[bksvol-discuss] Re: OT: Descriptions and the old days

  • From: "Gerald Hovas" <geraldhovas@xxxxxxxxxxx>
  • To: <bksvol-discuss@xxxxxxxxxxxxx>
  • Date: Mon, 21 Mar 2005 08:56:43 -0600

Cindy,

You didn't sound like you were complaining.  I just thought I'd take the
opportunity to tease you a bit.

I remember my grandmother had a ringer washer, but I don't remember much
about it.  It was just one of those oddities stuck back in a corner of the
back porch.  I'm not even sure why she still had it.

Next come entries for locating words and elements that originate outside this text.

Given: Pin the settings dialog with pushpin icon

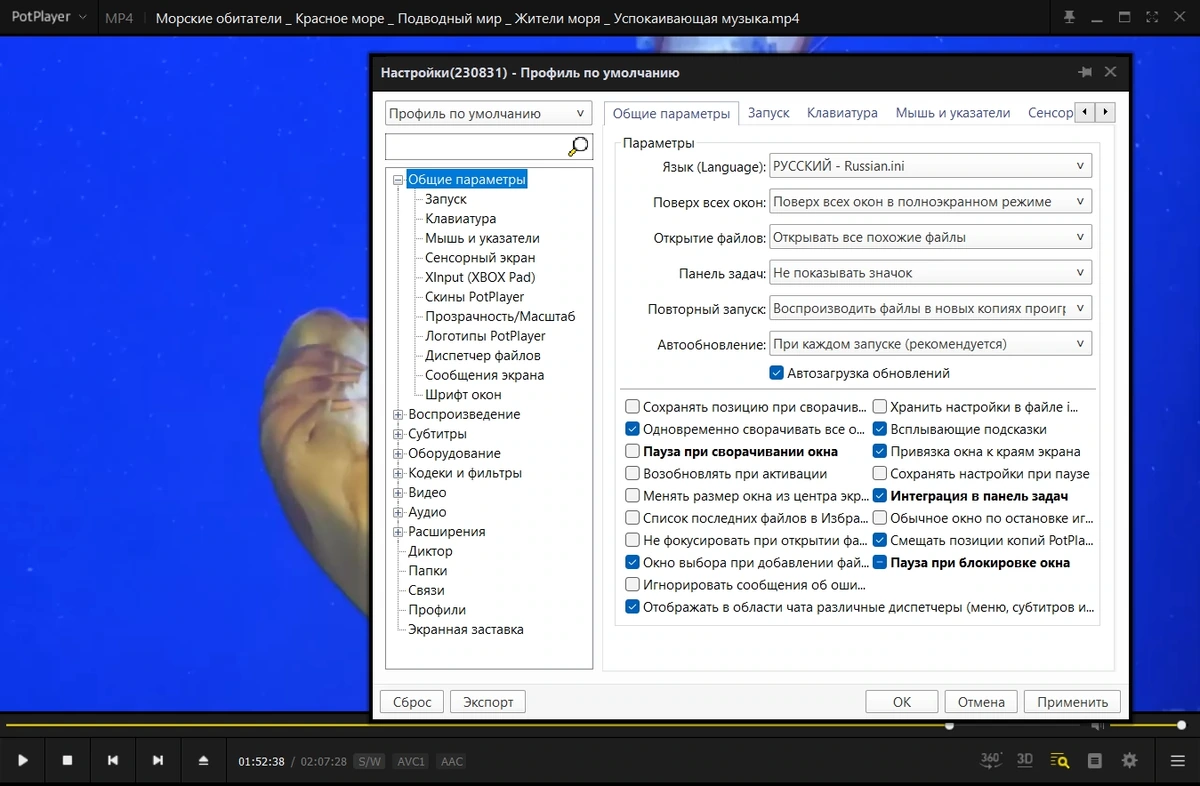Looking at the screenshot, I should click(1085, 72).
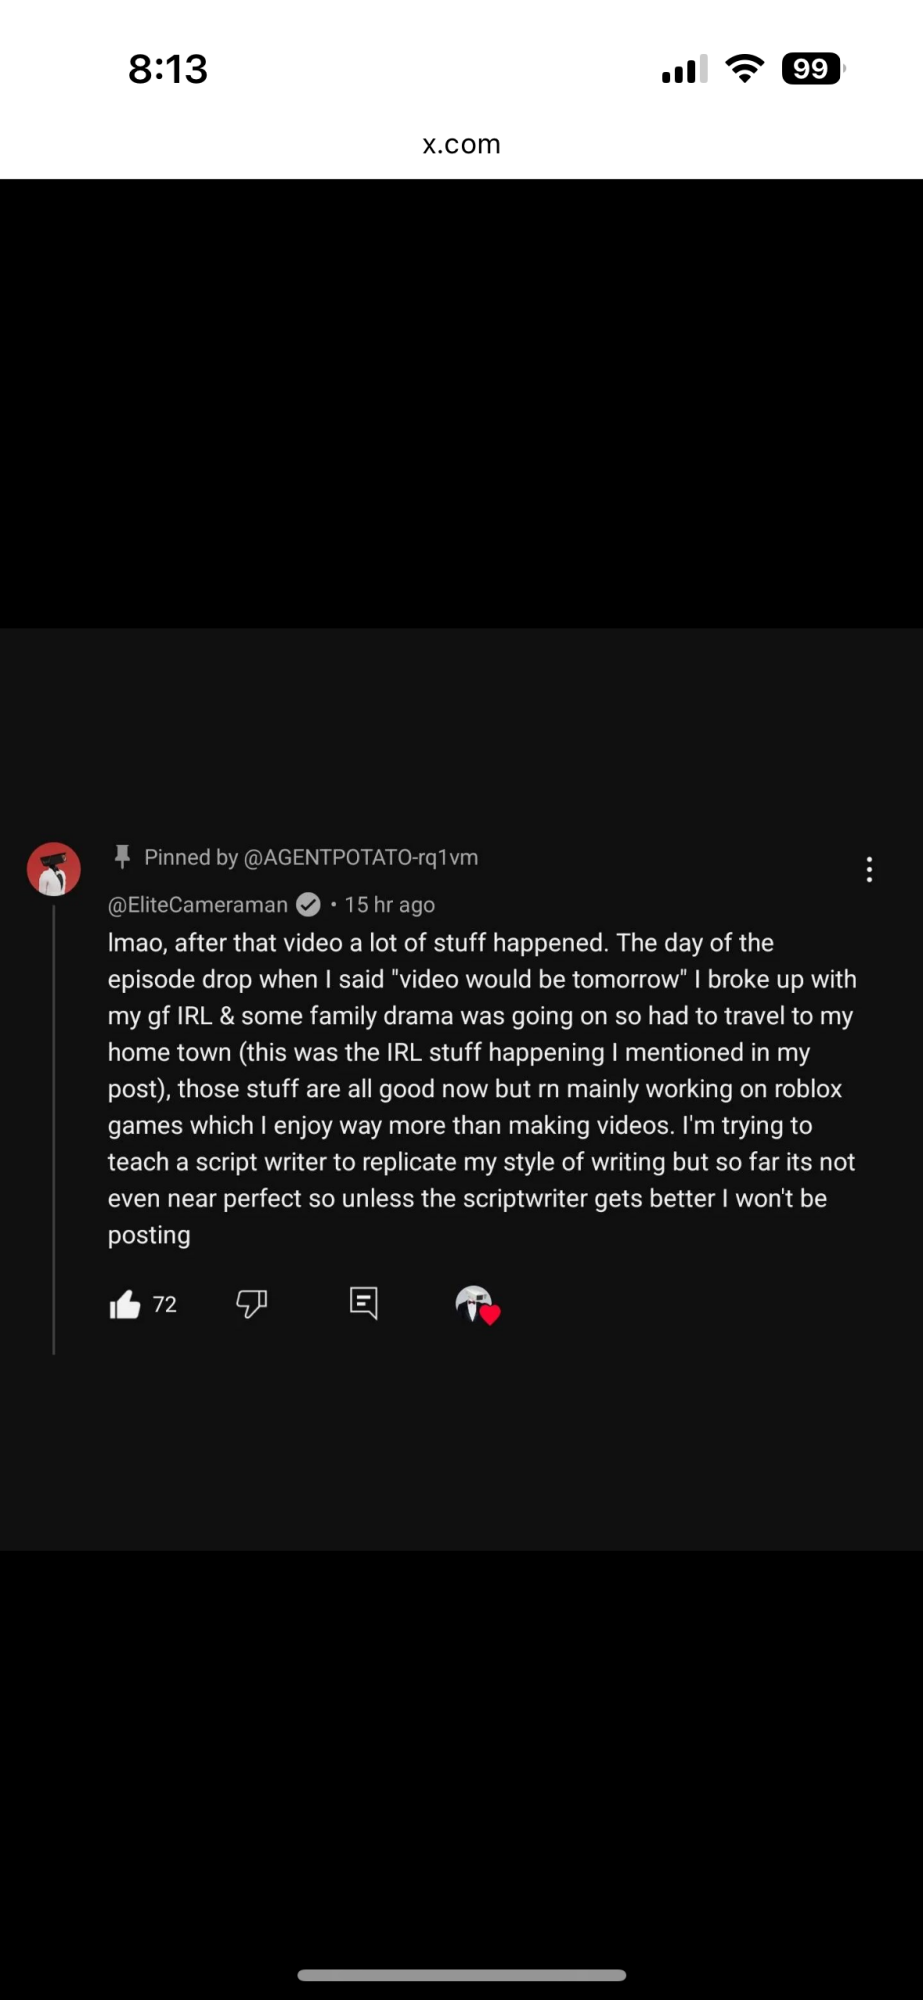The width and height of the screenshot is (923, 2000).
Task: Tap the "15 hr ago" timestamp
Action: pos(389,905)
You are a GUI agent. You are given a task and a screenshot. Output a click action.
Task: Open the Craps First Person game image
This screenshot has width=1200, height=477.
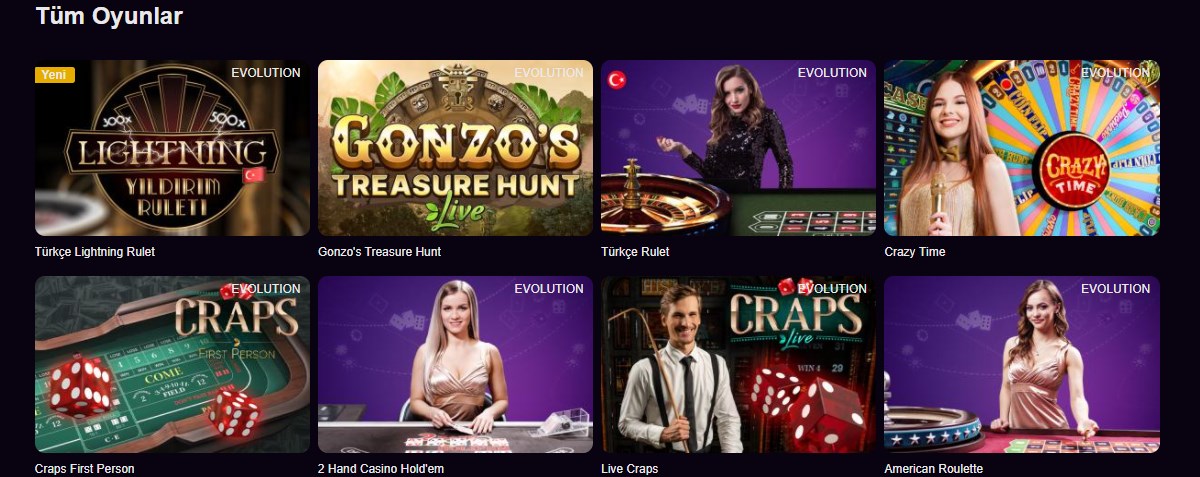(x=172, y=365)
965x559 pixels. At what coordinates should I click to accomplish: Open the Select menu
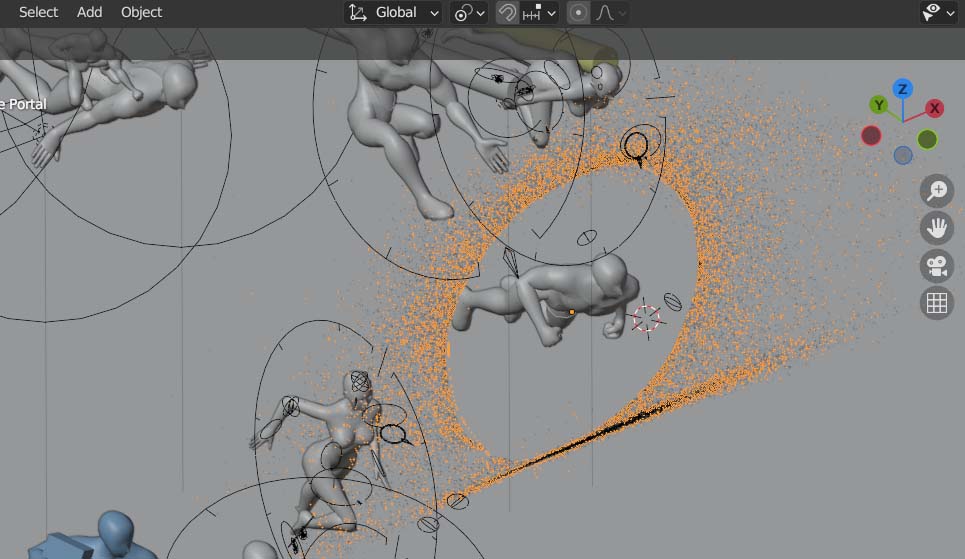(39, 12)
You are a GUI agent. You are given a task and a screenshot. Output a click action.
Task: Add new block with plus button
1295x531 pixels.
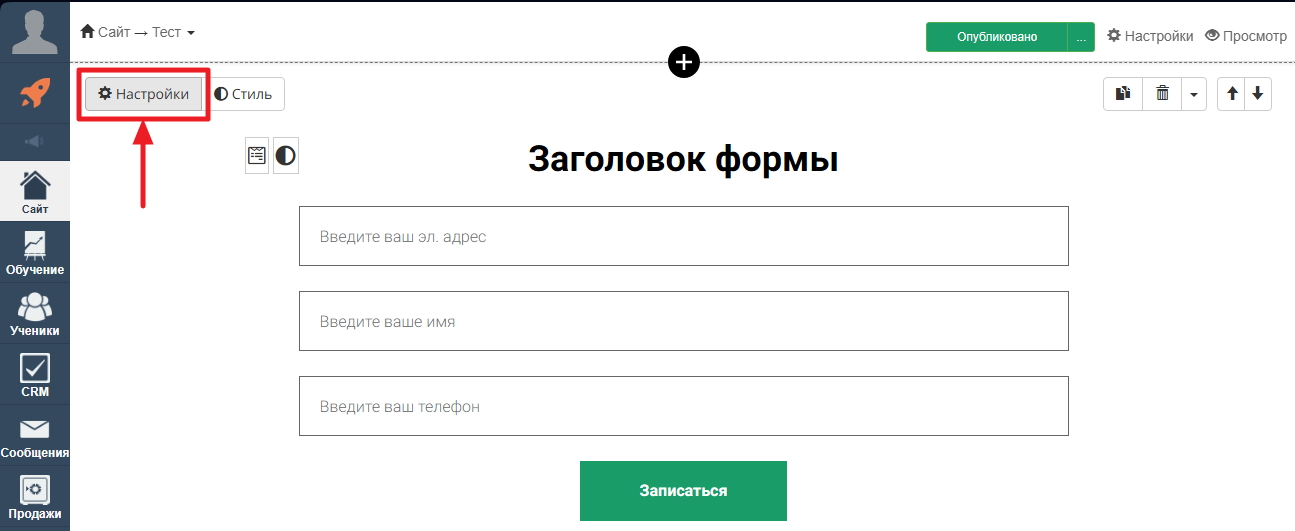click(x=684, y=62)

No, Karen would not like having to use a washboard or ringer washer.
Neither would I for that matter.

Things sure are different now.  I had a interview with GE's appliance
division year before last to write softmware for their washers, dryers, and
refrigerators.

Gerald

-----Original Message-----
From: bksvol-discuss-bounce@xxxxxxxxxxxxx
[mailto:bksvol-discuss-bounce@xxxxxxxxxxxxx]On Behalf Of Cindy
Sent: Sunday, March 20, 2005 8:39 PM
To: bksvol-discuss@xxxxxxxxxxxxx
Subject: [bksvol-discuss] OT: Descriptions and the old days


Oh, dear. I didn't mean to sound as if I were
complaining. I was reminiscing about life before all
these technological changes. I am in awe every time I
send a fax. It amazes me that that something on a
piece of paper can go through the air and end up
somewhere else on another piece of paper. Somehow I
find that stranger than that a voice can travel across
wires or, now with cell phones, air, and reach another
person's ears.

Just think, Gerald, if your wife had to do laundry
with a washboard and sink (for those of you to young
to have ever seen or felt a washboard, it was/is a
rippled piece of metal, as I recall, bounded  by wood,
probably two feet by four or larger? I'm not very good
at measurements. I googled and found pictures of them
of various sizes; apparently there are washboard bands
nowadays).

Or a ringer washer? When I lived in a rented house in
Minnesota in my single days all we had was a wringer
washer. I didn't get my breasts caught between between
the wringers, as in a Stephen King short story
(something was caught --maybe breasts are an urban
legend) but I did carelessly get my hand caught.
Fortunately I wasn't hurt.

For those of you who have never experienced a wringer
washer, it's a washtub on the top of which, attached
by metal standards, are two rollers, made of wood or
perhaps something softer (I've been looking at
pictures online to refresh my memory -- Ours were
wood, I think). One fed the clothes through the
wringers to squeeze out the water before hanging
clothes on the clothes line. Originally the wringers
were operated by turning a handle by hand; then they
advanced to being operated by electricity, pushing a
button. I seem to remember ours was the former, but it
was a long time ago.

I suspect the phrase, "I've feel as if I've been put
through the wringer" originated from that.